We move on a season for Pyramids of Mars, a riff on classic Hollywood B-movies like The Mummy. It’s a story hugely well-regarded for the chemistry between Tom Baker’s Doctor and Elisabeth Sladen’s Sarah Jane Smith, as well as the creepy iconography of robot mummies, some horrific death scenes, and Gabriel Woolf as Sutekh, an alien ‘god’ who’s responsible for a lot of Earth’s Egyptian architecture and tradition.
The novelization faithfully gives us the creepiness, the characterisation, the chemistry, and the appallingly high body-count, but one thing it can’t replicate is the story-making vocal performance of Gabriel Woolf. Still, as a representation of the story if you’ve never seen it, Dicks’ version has very little to do or add – it simply gives us as much as it can of the story as it appeared, and that’s more than enough to make it a gloriously immersive, deeply creepy scarefest.
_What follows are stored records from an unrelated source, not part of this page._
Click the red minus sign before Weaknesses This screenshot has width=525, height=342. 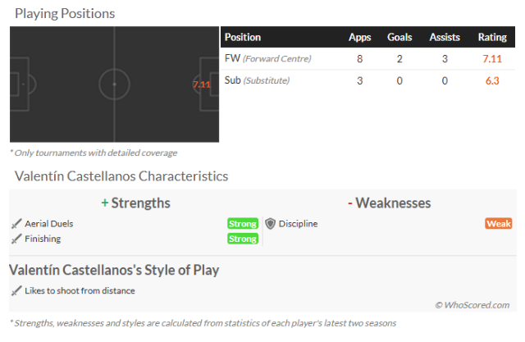pos(349,203)
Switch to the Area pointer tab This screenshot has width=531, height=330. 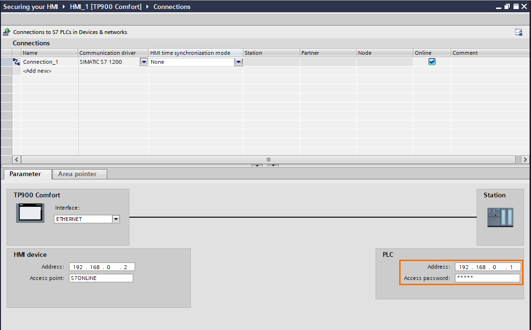click(x=79, y=174)
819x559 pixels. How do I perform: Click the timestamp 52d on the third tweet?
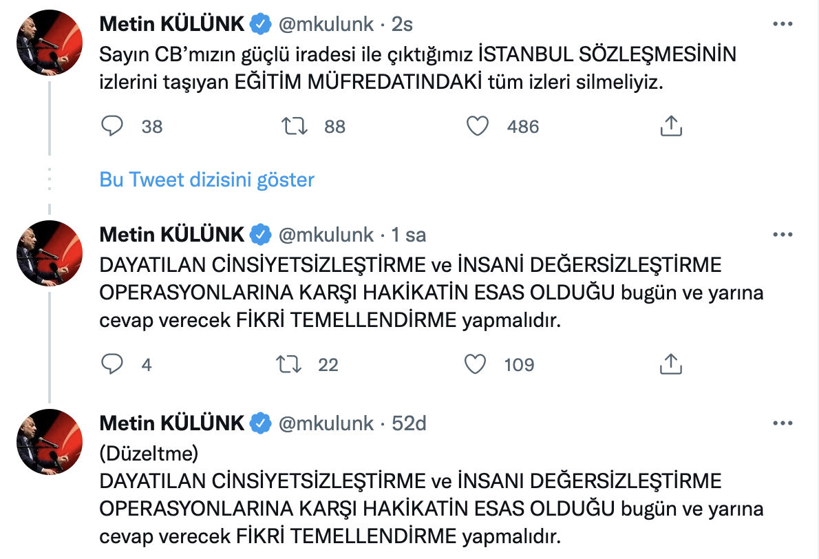point(410,424)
The two Leela stories, The Talons of Weng-Chiang and The Horror of Fang Rock take us back to Victorian and Edwardian times, as the Doctor tries to teach his post-space-age savage friend about her distant ancestors.
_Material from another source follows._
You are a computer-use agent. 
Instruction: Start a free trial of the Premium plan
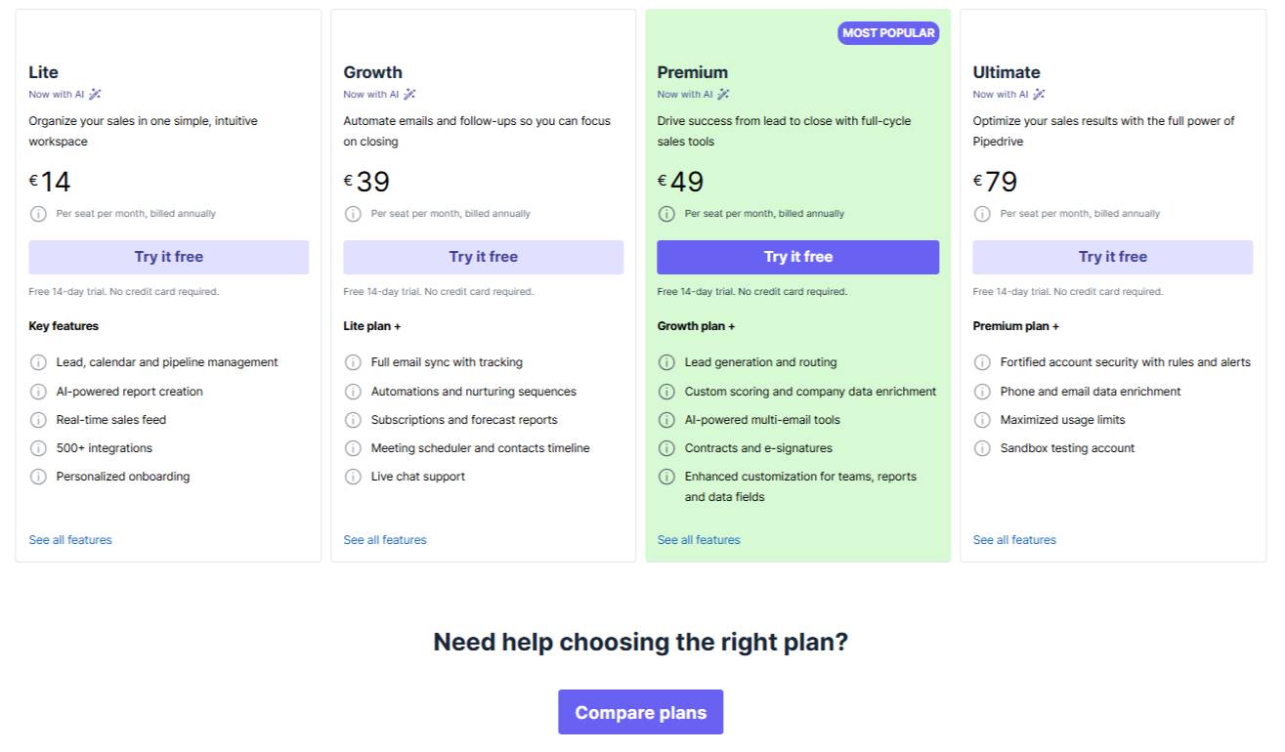pyautogui.click(x=797, y=256)
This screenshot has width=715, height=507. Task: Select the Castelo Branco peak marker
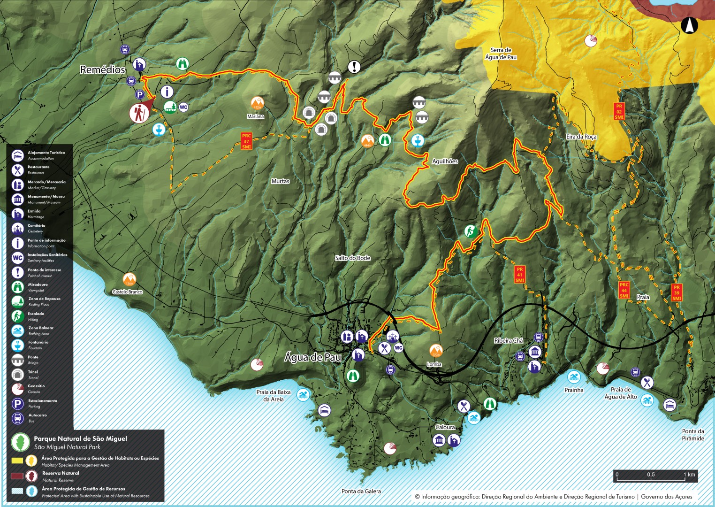[129, 279]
The Talons of Weng-Chiang is a somewhat divisive story. Lots of fans love it, and there are lots of good reasons – creepy ventriloquist dummies moving (and killing) on their own, a glorious supporting character double act in Professor Litefoot and Henry Gordon Jago, Louise Jameson’s superb portrayal of a reluctant ‘Eliza Doolittle’ as Leela, and the innovative idea of a villain from Earth’s future having escaped into the past and having to set up something like a Jack the Ripper operation to keep himself alive.
But the story on-screen also has significant issues, not the least of which is the use of Yellowface – white actors playing stereotyped versions of Asian characters, complete with Fu Manchu makeup – and some well-meaning but ultimately unsuccessful creature effects used to render a giant rat.
Dicks is able to capitalise on the budget of your imagination to render things like the giant rat as genuinely scary, and also to remove the feeling that “that’s a white guy playing an Asian stereotype” by making his B-villain, Li H’sen Chang feel real and complex – something which is only crowbarred into the on-screen version very late in the day.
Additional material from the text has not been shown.